Task statement - Repeat all of the records exactly, leaving out the pictures.

== Segment start ==

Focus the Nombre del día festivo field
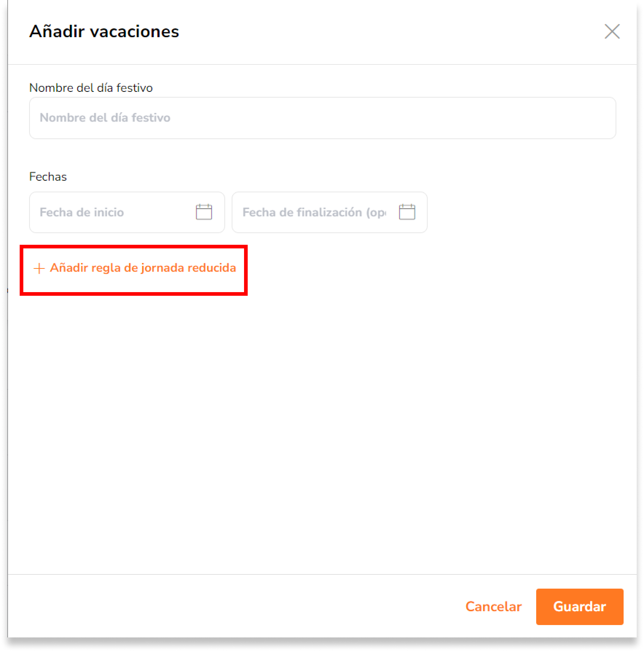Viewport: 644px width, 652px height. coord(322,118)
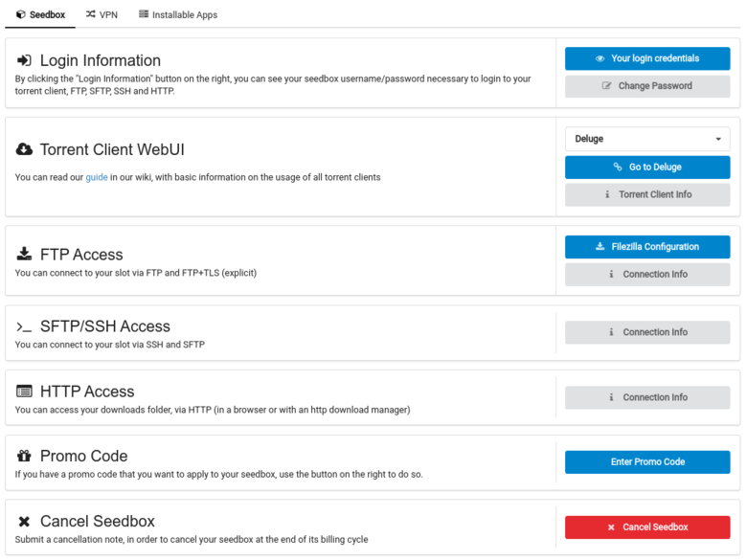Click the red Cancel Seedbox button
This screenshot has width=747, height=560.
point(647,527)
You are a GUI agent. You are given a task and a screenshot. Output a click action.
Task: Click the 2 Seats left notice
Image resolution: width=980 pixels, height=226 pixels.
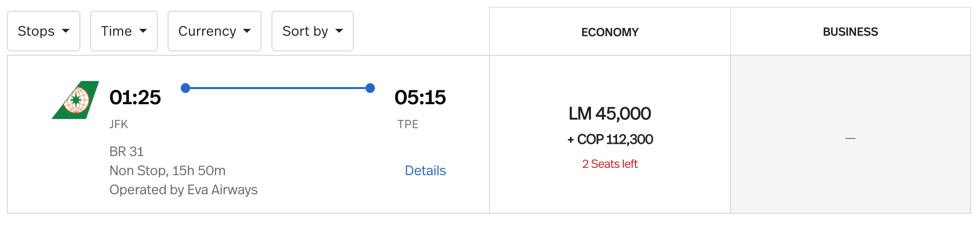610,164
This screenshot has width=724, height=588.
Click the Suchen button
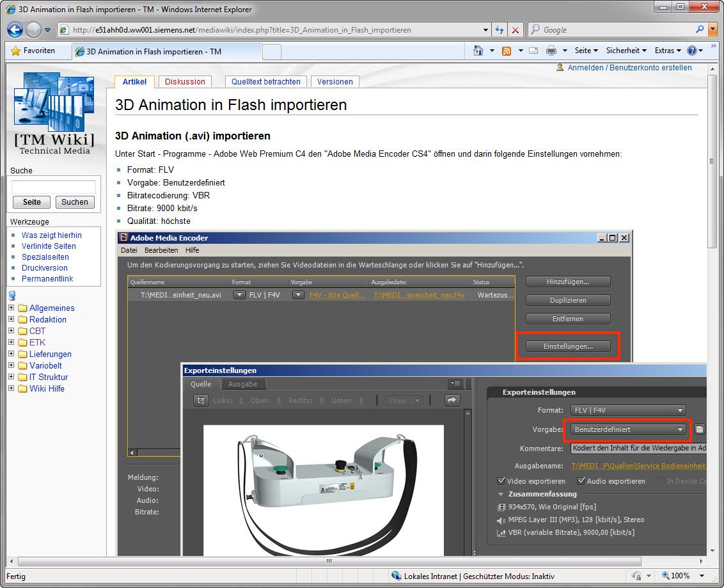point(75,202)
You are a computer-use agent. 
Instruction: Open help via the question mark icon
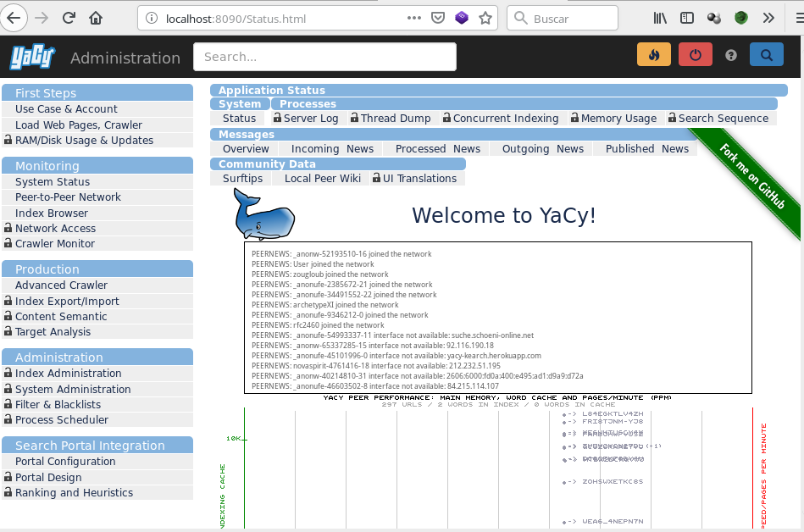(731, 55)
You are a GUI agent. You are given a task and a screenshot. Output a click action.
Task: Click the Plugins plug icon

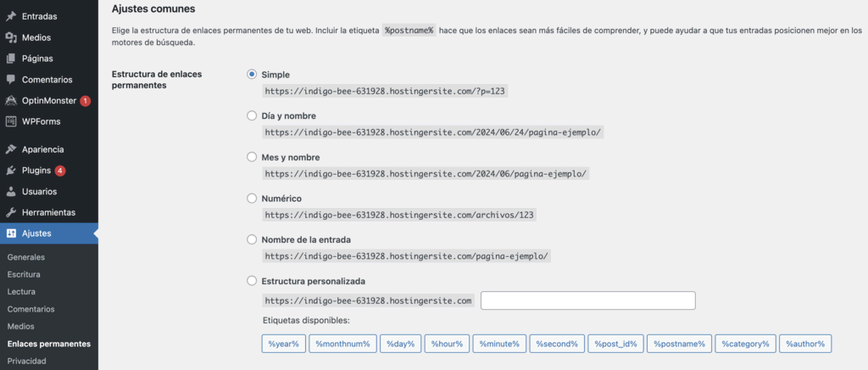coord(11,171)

== Segment end ==

Answer to this exercise -
Focus the Nombre del día festivo field
Viewport: 644px width, 652px height. coord(322,118)
Click the red Cancel Seedbox button
This screenshot has width=747, height=560.
point(647,527)
You are a GUI agent. You are given a task and a screenshot. Output a click action.
Task: Click the 2 Seats left notice
Image resolution: width=980 pixels, height=226 pixels.
610,164
This screenshot has width=724, height=588.
Click the Suchen button
point(75,202)
You are a computer-use agent. 
Instruction: Open help via the question mark icon
(731, 55)
You are a GUI agent. You are given a task and a screenshot. Output a click action.
Task: Click the Plugins plug icon

coord(11,171)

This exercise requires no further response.